▶ _What you should do_
The lines to be set down run from the line containing "Where should I click to: Click icon" through the final line of the data below; print them exactly and print nothing else.

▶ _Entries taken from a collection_
<<<<
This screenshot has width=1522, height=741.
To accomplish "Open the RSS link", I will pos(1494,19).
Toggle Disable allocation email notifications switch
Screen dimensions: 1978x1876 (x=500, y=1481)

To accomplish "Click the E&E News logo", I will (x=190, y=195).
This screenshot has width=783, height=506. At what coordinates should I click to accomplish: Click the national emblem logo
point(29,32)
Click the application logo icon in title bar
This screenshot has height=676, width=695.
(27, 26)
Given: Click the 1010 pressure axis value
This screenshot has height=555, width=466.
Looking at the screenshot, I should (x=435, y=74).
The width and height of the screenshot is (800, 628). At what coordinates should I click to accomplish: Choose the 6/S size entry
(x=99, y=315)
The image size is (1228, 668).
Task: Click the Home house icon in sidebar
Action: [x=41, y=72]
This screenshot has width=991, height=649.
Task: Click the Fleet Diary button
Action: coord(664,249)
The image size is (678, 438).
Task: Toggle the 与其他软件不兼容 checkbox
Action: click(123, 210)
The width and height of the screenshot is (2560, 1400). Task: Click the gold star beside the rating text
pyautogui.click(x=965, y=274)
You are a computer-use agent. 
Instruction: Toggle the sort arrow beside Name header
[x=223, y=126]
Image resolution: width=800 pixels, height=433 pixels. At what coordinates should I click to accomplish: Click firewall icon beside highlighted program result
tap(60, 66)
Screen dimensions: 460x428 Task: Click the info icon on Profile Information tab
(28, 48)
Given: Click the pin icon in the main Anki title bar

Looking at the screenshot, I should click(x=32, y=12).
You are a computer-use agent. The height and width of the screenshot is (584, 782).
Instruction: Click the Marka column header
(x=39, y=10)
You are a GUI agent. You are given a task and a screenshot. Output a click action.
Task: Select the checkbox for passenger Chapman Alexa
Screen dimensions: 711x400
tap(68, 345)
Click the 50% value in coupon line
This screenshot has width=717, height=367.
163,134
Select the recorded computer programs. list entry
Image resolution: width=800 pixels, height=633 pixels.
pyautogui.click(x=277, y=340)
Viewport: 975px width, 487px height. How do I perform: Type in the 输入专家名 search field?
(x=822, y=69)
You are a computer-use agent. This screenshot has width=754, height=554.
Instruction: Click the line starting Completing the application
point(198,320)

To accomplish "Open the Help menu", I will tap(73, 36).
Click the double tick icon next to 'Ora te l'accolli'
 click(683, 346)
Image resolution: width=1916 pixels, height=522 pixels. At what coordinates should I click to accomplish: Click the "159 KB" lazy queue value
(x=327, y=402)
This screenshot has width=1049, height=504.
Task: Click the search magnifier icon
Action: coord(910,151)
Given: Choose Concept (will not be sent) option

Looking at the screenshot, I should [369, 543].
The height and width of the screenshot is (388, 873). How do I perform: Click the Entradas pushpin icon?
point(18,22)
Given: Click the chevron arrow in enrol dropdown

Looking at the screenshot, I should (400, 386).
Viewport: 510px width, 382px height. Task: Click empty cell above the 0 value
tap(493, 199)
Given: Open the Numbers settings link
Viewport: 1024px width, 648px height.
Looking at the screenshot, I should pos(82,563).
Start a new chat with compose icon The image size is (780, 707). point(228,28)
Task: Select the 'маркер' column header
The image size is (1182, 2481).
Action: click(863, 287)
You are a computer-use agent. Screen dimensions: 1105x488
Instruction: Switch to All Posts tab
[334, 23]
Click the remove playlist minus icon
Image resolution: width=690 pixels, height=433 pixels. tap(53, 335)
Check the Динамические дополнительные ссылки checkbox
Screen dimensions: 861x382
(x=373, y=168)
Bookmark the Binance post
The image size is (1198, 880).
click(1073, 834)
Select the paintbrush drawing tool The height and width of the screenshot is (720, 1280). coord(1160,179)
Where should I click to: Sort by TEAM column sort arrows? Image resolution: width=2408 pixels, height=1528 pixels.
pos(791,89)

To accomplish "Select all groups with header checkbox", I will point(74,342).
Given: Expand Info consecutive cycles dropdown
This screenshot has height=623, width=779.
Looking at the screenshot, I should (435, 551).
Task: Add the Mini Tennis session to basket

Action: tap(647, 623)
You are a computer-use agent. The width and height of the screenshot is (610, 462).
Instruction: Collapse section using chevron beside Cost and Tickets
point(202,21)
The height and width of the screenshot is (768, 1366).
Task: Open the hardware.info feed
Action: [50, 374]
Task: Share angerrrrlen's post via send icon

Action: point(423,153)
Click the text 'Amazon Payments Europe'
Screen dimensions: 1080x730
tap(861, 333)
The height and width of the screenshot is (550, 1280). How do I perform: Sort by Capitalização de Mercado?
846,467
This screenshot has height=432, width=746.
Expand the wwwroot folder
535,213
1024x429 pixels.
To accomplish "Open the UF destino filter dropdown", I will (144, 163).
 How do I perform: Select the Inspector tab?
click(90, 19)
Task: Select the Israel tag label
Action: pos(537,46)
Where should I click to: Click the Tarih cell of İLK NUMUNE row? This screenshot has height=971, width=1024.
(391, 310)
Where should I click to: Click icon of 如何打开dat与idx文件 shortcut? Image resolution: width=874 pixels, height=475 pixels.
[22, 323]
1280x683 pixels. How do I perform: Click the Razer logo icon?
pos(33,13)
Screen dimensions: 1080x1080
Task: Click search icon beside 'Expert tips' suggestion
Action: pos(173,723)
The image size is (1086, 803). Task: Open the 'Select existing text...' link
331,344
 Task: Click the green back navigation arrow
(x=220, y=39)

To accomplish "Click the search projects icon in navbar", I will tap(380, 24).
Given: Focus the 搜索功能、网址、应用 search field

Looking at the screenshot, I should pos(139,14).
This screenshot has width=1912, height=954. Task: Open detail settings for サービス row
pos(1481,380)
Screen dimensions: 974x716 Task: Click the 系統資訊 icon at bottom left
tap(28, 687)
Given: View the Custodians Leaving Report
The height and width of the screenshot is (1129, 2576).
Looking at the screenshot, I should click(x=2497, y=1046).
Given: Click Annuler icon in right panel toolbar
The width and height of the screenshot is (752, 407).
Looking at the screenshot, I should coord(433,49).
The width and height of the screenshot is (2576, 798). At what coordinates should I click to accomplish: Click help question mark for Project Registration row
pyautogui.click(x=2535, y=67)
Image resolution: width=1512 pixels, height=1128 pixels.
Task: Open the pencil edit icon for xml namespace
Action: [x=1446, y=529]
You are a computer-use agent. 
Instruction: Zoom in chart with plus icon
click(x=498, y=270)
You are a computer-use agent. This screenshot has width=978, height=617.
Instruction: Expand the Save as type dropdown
>>>>
▶ _Response below_
Where should I click to: Click icon of 如何打开dat与idx文件 shortcut? Image resolution: width=874 pixels, height=475 pixels.
[22, 323]
1280x683 pixels. How do I perform: Click the Razer logo icon?
pos(33,13)
Screen dimensions: 1080x1080
Task: Click search icon beside 'Expert tips' suggestion
Action: pos(173,723)
The image size is (1086, 803). Task: Open the 'Select existing text...' link
331,344
 Task: Click the green back navigation arrow
(x=220, y=39)

To accomplish "Click the search projects icon in navbar", I will tap(380, 24).
Given: Focus the 搜索功能、网址、应用 search field

Looking at the screenshot, I should pos(139,14).
This screenshot has width=1912, height=954. Task: Open detail settings for サービス row
pos(1481,380)
Screen dimensions: 974x716 Task: Click the 系統資訊 icon at bottom left
tap(28, 687)
Given: View the Custodians Leaving Report
The height and width of the screenshot is (1129, 2576).
Looking at the screenshot, I should click(x=2497, y=1046).
Given: Click Annuler icon in right panel toolbar
The width and height of the screenshot is (752, 407).
Looking at the screenshot, I should coord(433,49).
The width and height of the screenshot is (2576, 798). At what coordinates should I click to accomplish: Click help question mark for Project Registration row
pyautogui.click(x=2535, y=67)
Image resolution: width=1512 pixels, height=1128 pixels.
Task: Open the pencil edit icon for xml namespace
Action: [x=1446, y=529]
You are a computer-use agent. 
Instruction: Zoom in chart with plus icon
click(x=498, y=270)
You are a computer-use agent. This screenshot has width=978, height=617.
Instruction: Expand the Save as type dropdown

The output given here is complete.